** START OF DATA **

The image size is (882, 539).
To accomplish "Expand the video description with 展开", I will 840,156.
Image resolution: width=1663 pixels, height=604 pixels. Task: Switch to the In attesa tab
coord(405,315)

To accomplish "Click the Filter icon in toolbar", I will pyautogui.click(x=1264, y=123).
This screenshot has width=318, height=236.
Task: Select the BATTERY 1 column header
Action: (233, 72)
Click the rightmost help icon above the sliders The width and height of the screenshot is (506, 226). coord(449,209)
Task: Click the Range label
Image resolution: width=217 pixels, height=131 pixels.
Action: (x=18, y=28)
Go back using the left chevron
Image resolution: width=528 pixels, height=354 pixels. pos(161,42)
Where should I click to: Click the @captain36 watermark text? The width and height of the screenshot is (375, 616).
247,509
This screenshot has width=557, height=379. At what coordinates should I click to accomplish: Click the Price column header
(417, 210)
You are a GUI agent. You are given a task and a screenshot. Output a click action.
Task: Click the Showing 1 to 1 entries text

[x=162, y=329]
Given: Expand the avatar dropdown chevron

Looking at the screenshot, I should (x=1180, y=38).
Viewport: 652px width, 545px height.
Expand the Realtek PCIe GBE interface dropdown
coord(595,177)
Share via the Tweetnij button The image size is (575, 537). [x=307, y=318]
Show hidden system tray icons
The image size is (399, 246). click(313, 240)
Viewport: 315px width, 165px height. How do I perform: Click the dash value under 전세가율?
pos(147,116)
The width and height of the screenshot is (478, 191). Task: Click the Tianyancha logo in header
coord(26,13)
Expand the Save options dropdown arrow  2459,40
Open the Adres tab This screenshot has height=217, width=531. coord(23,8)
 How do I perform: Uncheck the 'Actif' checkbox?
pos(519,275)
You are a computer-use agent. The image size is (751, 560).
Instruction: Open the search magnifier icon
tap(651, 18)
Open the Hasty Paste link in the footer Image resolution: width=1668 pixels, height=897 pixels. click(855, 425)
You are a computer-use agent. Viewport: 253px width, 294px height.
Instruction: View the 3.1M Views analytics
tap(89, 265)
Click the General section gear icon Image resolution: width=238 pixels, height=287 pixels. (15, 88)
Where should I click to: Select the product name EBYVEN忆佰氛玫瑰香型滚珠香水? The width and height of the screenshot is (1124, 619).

** END OF DATA **

THE TASK -
Please convert the part of the material that opens with the line containing "Click the rightmost" and closes with the line containing "tap(89, 265)" into a JSON list of strings, one per line, leaving out blank lines.

THE REPLY -
[
  "Click the rightmost help icon above the sliders The width and height of the screenshot is (506, 226). coord(449,209)",
  "Task: Click the Range label",
  "Image resolution: width=217 pixels, height=131 pixels.",
  "Action: (x=18, y=28)",
  "Go back using the left chevron",
  "Image resolution: width=528 pixels, height=354 pixels. pos(161,42)",
  "Where should I click to: Click the @captain36 watermark text? The width and height of the screenshot is (375, 616).",
  "247,509",
  "This screenshot has width=557, height=379. At what coordinates should I click to accomplish: Click the Price column header",
  "(417, 210)",
  "You are a GUI agent. You are given a task and a screenshot. Output a click action.",
  "Task: Click the Showing 1 to 1 entries text",
  "[x=162, y=329]",
  "Given: Expand the avatar dropdown chevron",
  "Looking at the screenshot, I should (x=1180, y=38).",
  "Viewport: 652px width, 545px height.",
  "Expand the Realtek PCIe GBE interface dropdown",
  "coord(595,177)",
  "Share via the Tweetnij button The image size is (575, 537). [x=307, y=318]",
  "Show hidden system tray icons",
  "The image size is (399, 246). click(313, 240)",
  "Viewport: 315px width, 165px height. How do I perform: Click the dash value under 전세가율?",
  "pos(147,116)",
  "The width and height of the screenshot is (478, 191). Task: Click the Tianyancha logo in header",
  "coord(26,13)",
  "Expand the Save options dropdown arrow  2459,40",
  "Open the Adres tab This screenshot has height=217, width=531. coord(23,8)",
  " How do I perform: Uncheck the 'Actif' checkbox?",
  "pos(519,275)",
  "You are a computer-use agent. The image size is (751, 560).",
  "Instruction: Open the search magnifier icon",
  "tap(651, 18)",
  "Open the Hasty Paste link in the footer Image resolution: width=1668 pixels, height=897 pixels. click(855, 425)",
  "You are a computer-use agent. Viewport: 253px width, 294px height.",
  "Instruction: View the 3.1M Views analytics",
  "tap(89, 265)"
]